COSMIC HORROR CLEANERS, LLC
COSMIC HORROR CLEANERS, LLC
by Jason P. Burnham
To hide the residual scent of eldritch creatures in the homes she cleaned, Ashley always lit a few candles. The struck matches gave plausibility to acrid sulfur, and the vanilla candles covered it up pretty well. The fishy scent of amines on the other hand… those were the ones the clients would complain about. There was a text message to that effect waiting for her from Mrs. Miller, but Ashley had bigger fish to fry before she could respond.

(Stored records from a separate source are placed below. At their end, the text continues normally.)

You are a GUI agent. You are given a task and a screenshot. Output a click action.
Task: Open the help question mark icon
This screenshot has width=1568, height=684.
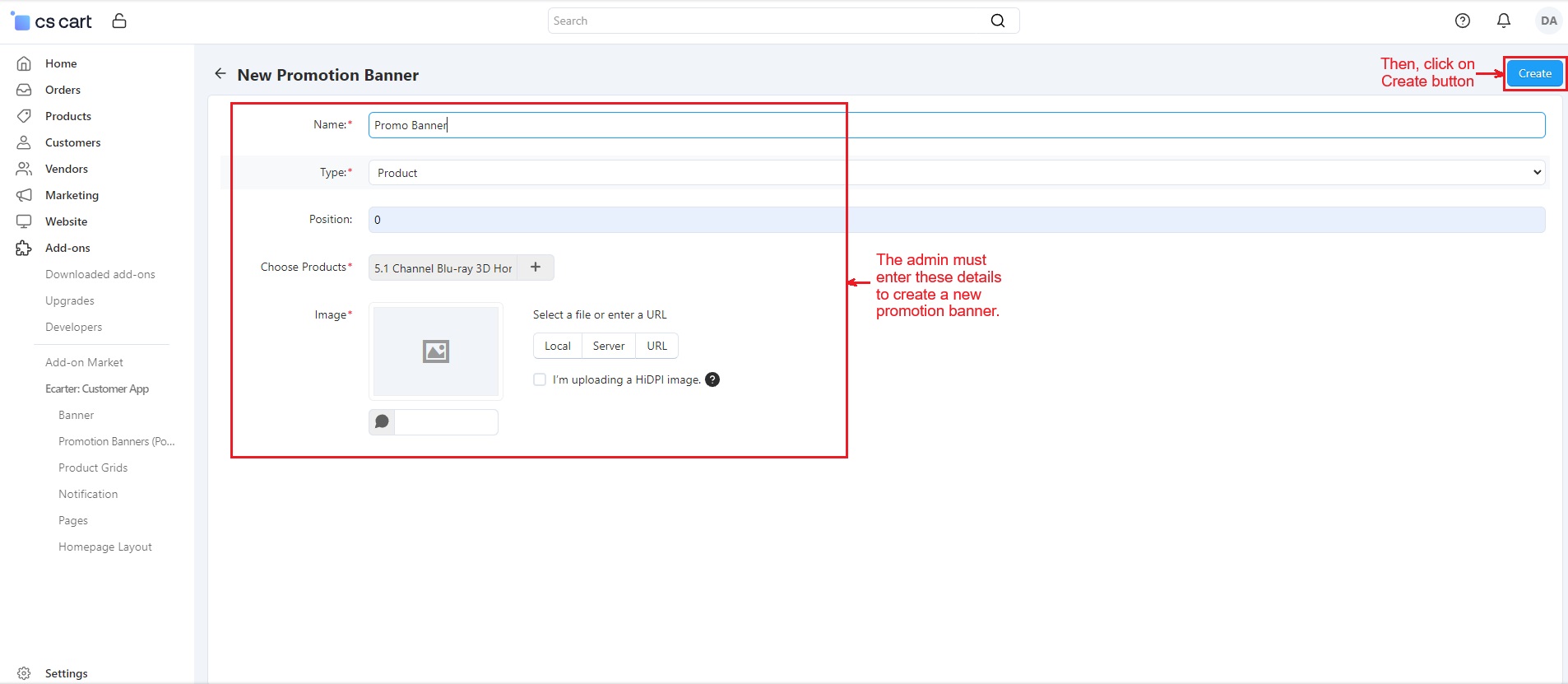tap(1462, 21)
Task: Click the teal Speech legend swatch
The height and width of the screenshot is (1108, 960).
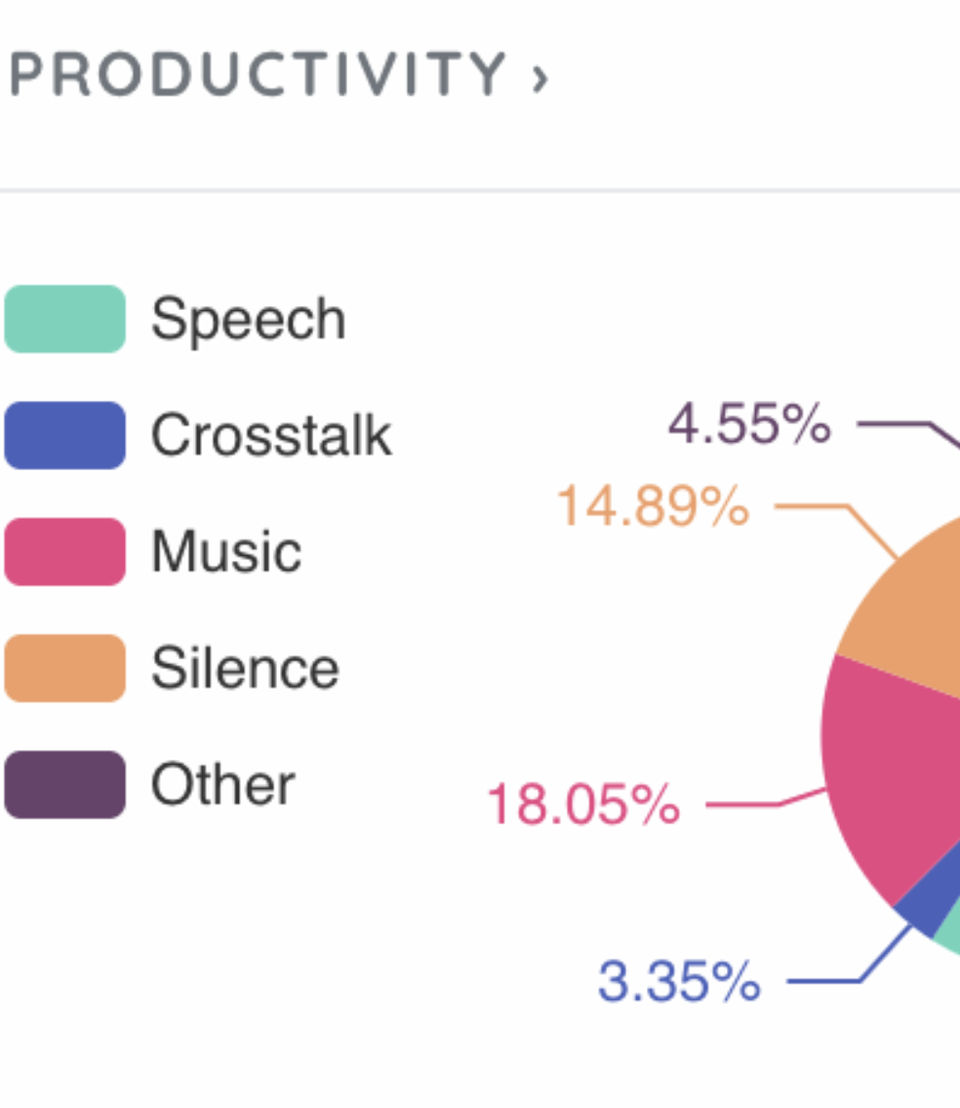Action: [x=65, y=319]
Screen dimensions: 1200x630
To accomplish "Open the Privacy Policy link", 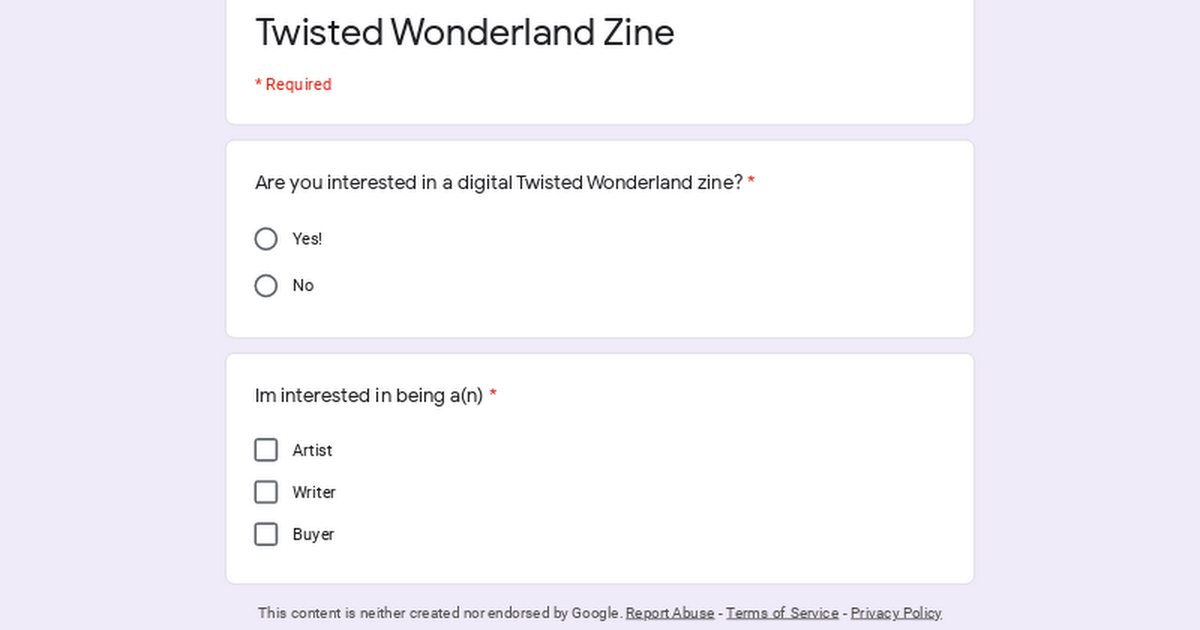I will pos(896,613).
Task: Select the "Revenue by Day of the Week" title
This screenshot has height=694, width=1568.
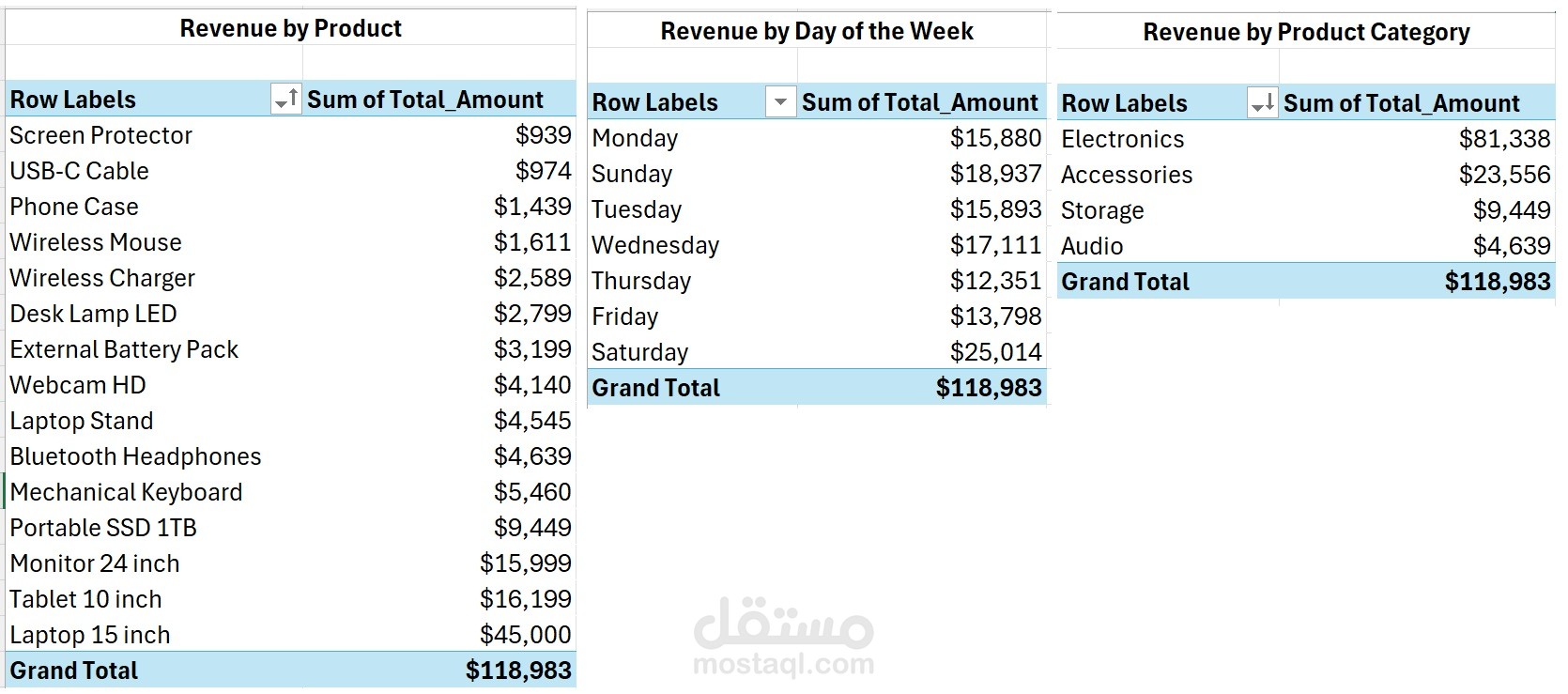Action: (816, 32)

Dripping from Mrs. Humphries’s ceiling above her was a thick, black goo. Ashley had not seen the creature that left it behind when the portal closed, but it was certainly making a mess out of Penelope Humphries’s white carpet.
Ashley got out her anti-horror-glop attachment for the wet-dry vacuum. She could at least debulk the problem. Of all the cosmic beasts, Ashley hated the residue from gooey horrors the most. Their portals weren’t any harder to close, but the sludge was just so sticky.
Splat. Another glob hit the carpet.
Ashley got to work with the vacuum. The faux-arctic wolf carpet was going to look more like a snow leopard after she was done. Mrs. Humphries was not one of her good clients and was not going to be pleased.
The houses Ashley and the other agency workers cleaned were in a rich neighborhood, but the homes were old and often had rodents or other pests in the walls. It gave her a go-to excuse if someone complained about the amine smell, rather than having to describe the beasts of cosmic horror that had tried to enter their house through a hidden portal under their rug or in their chimney or toilet or wherever it happened to open that week.
Splat. Ashley wiped a giblet of goo from her forehead and looked up to see her miscalculation. The portal was only now opening—a black, pulsating tentacle lunged toward her. She rolled across the floor, knocking over her cleaning kit in the process. She scrambled through the bottles trying to find the one she needed.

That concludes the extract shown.